YOU know about Don McLeroy — the creationist dentist whose appointment as chairman of the Texas State Board of Education (BOE) recently failed to win confirmation in the state senate. McLeroy is being challenged in the Republican primary next year by Thomas Ratliff, the son of former Texas Lt. Gov. Bill Ratliff.
The last time we posted on this subject was here: Thomas Ratliff, Don McLeroy’s Opponent, Speaks, when we presented Mr. Ratliff’s comments to our earlier post on this election contest. Our biggest concern at that time was that Thomas Ratliff’s website said nothing about the evolution-creationism controversy, and that silence caused us to suspect that the two candidates had no disagreements on that topic. We said:
Running against Don McLeroy and not discussing whether creationism belongs in science education is like running for President against Abe Lincoln’s re-election in 1864 and not mentioning that there’s a war going on.
We also said:
Therefore, we look forward to a clear and unambiguous statement on Mr. Ratliff’s website. What kind of science education does he favor — evolution, straight up? Or some watered-down, religiously-oriented creationist version? This is a simple question. One or two straightforward sentences on the Ratliff website will clarify the matter.
Mr. Ratliff has just informed us about some position papers that he added to his website. He expresses the hope that, despite some disagreement, we can maintain a professional discourse and an open dialogue on what is appropriate for public schools to teach or not teach. We’ll do our best to comply with his wishes.
The Thomas Ratliff website has a new section: The Issues. At the bottom of that are links to positions on several topics. Two of those are of particular interest to us.
First: In-State vs. Out-Of-State Experts, in which Mr. Ratliff states that he sees no good reason to use non-Texan experts to review curriculum standards:
Unfortunately, I think the reason we have experts from around the country coming to Texas can be summed up in one word: politics. Some of the SBOE members search far and wide to find “experts” that also support their political agendas.
We like that — especially because Seattle isn’t in Texas.
And then there’s this position statement — the one we’ve been waiting for: Creation vs. Evolution. Here’s an excerpt:
I believe the Bible tells us who created the Earth and why. I believe science tells us when the Earth was created and how. Neither is designed to tell the other story, therefore we shouldn’t ask them to try.
I believe God created the Heavens and the Earth millions and millions of years ago. I do not believe, as my opponent does, that the Earth is a mere few thousand years old, nor do I believe, as my opponent does, that dinosaurs and mankind lived at the same time.

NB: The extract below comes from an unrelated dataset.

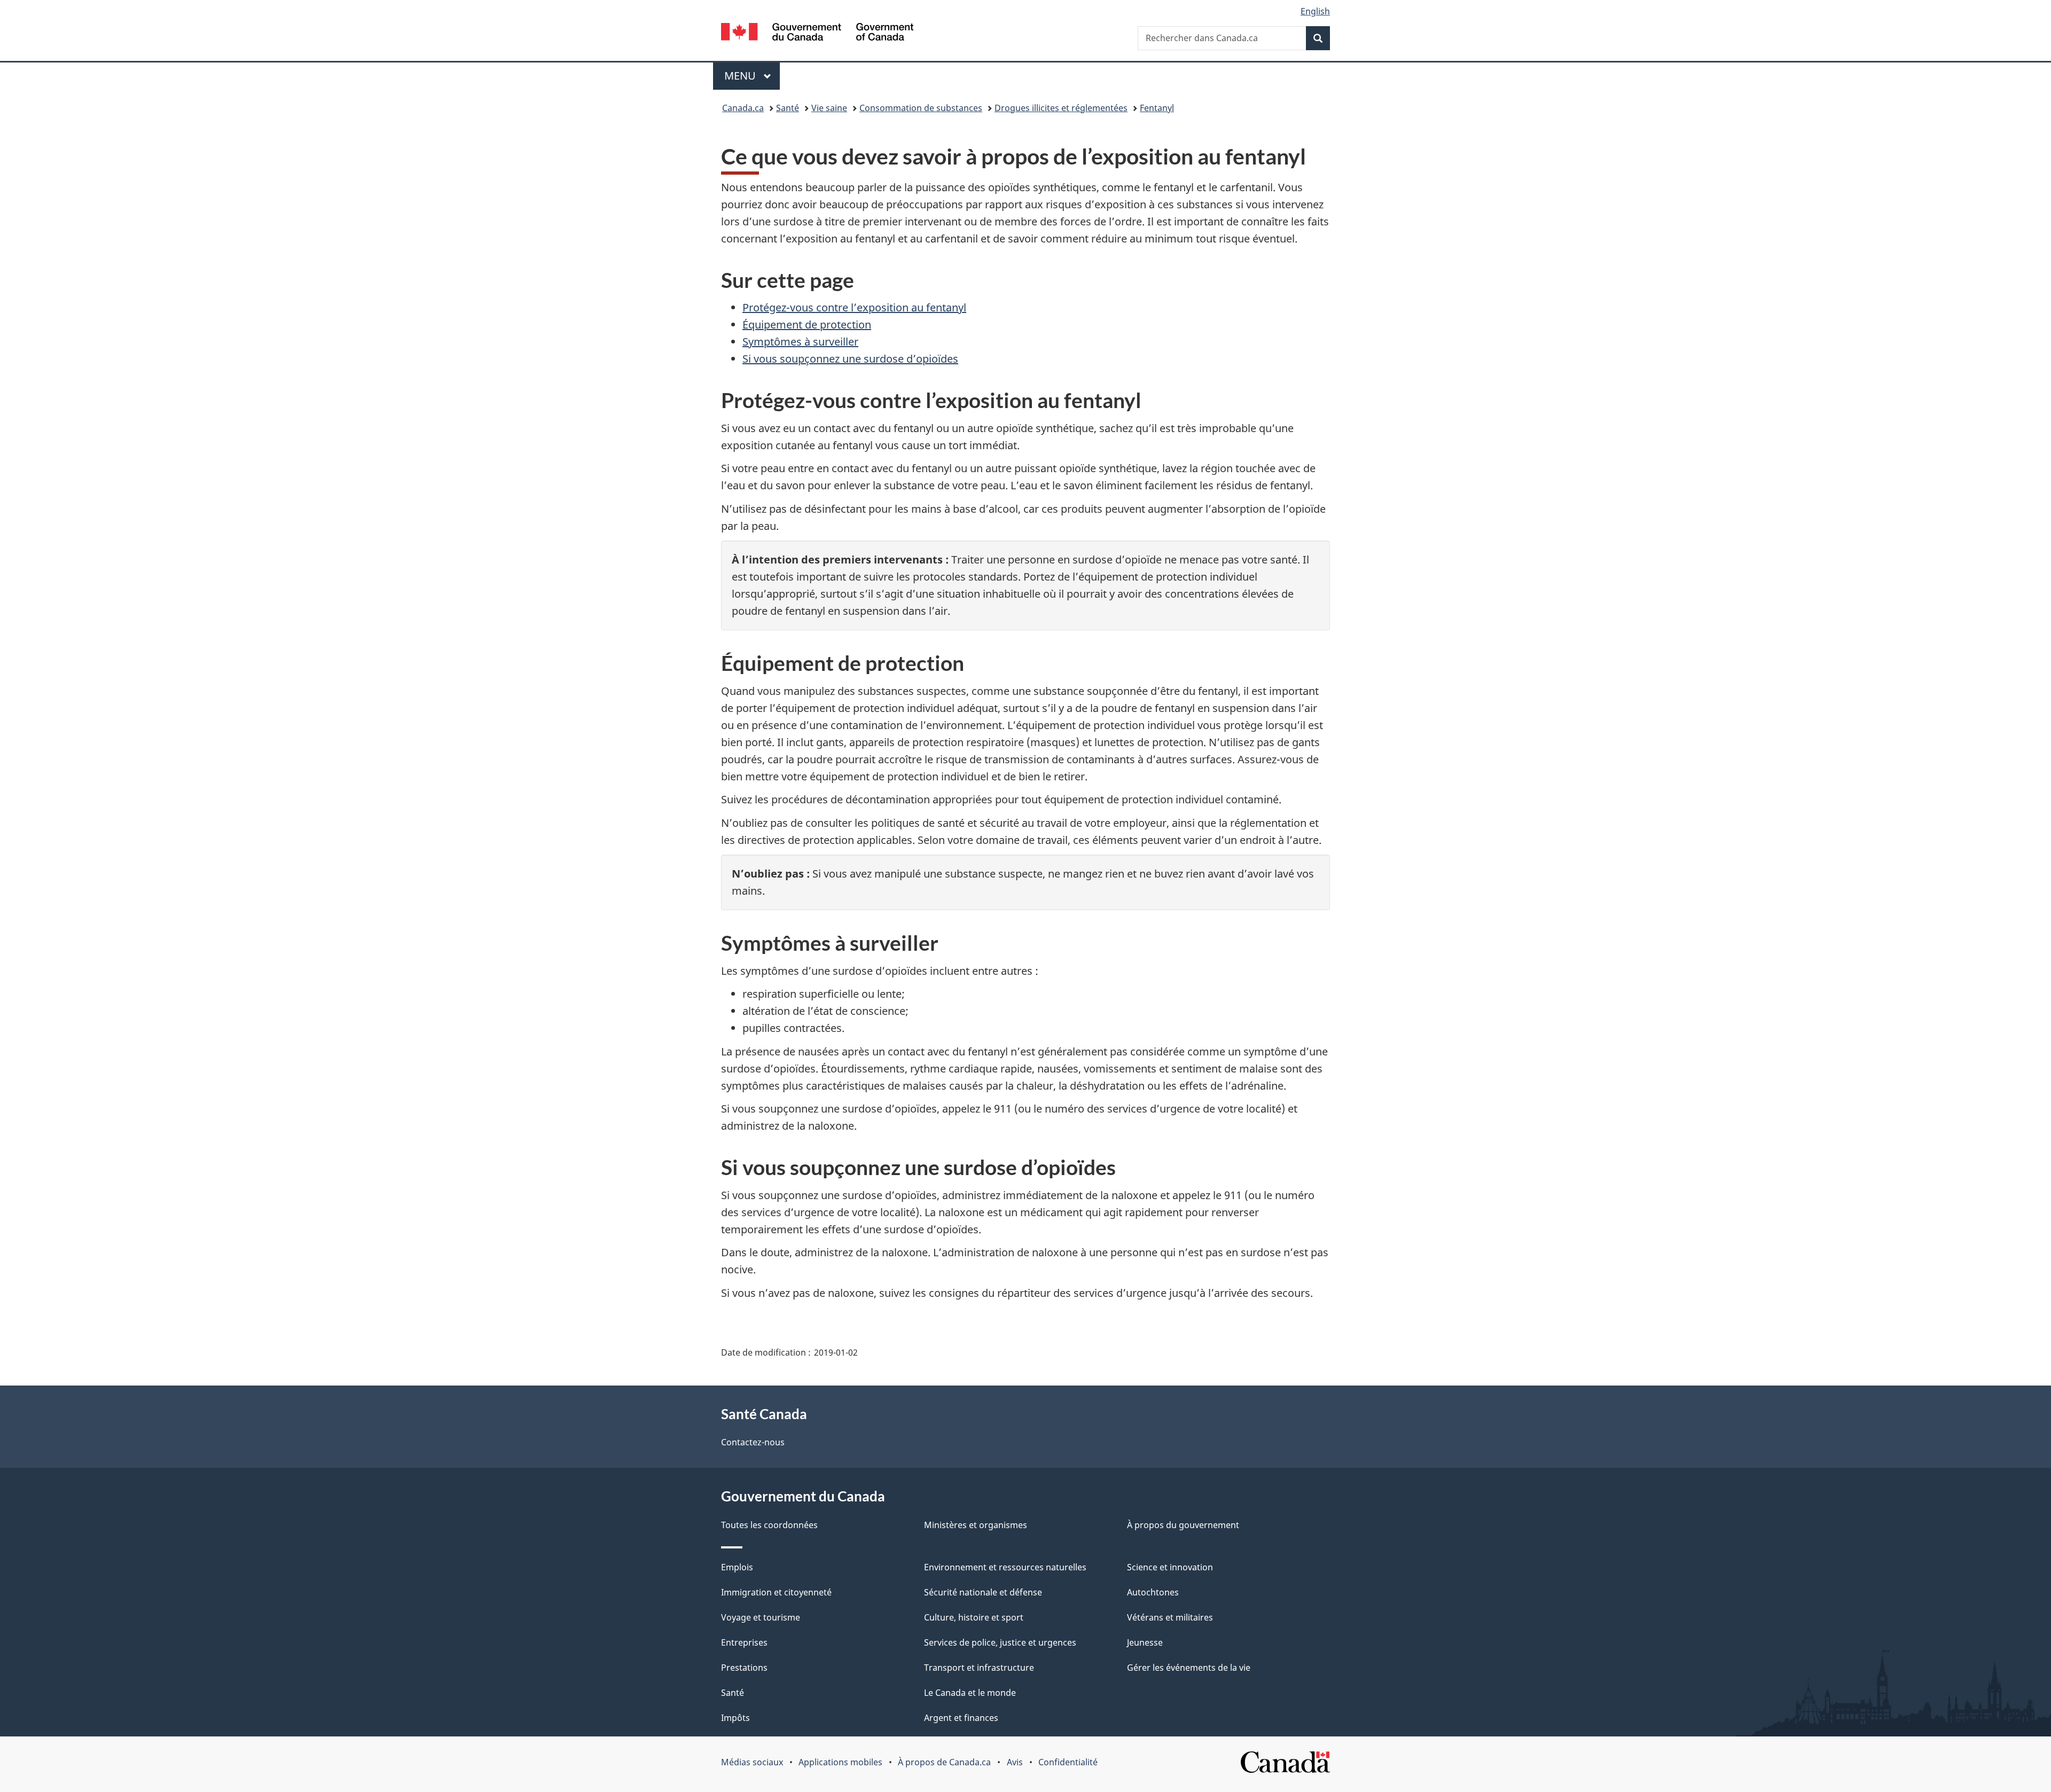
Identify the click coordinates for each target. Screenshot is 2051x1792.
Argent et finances (961, 1718)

For those who have followed this issue during the debate at the SBOE, I offer the following explanation of my position on this issue. Had I been a member of the SBOE at the time when the science curriculum was adopted, I would have voted with Bob Craig, Tincy Miller and the majority of the board members to adopt the science curriculum.
We’d like even more clarity — but maybe the statement is clear enough, given the political realities involved. We understand this to mean that Mr. Ratliff wants the public schools to teach science, as scientists want to teach it. That’s the way the curriculum standards were originally drafted, before the McLeroy faction started amending things. Such a position would leave religious matters — including creationism — for home and family.
Even if we’re reading too much into Mr. Ratliff’s statement, he’s still a big improvement over McLeroy. We wish him well in the coming election.
If the voters agree, then Don McLeroy will soon be able to devote his full attention to the practice of dentistry.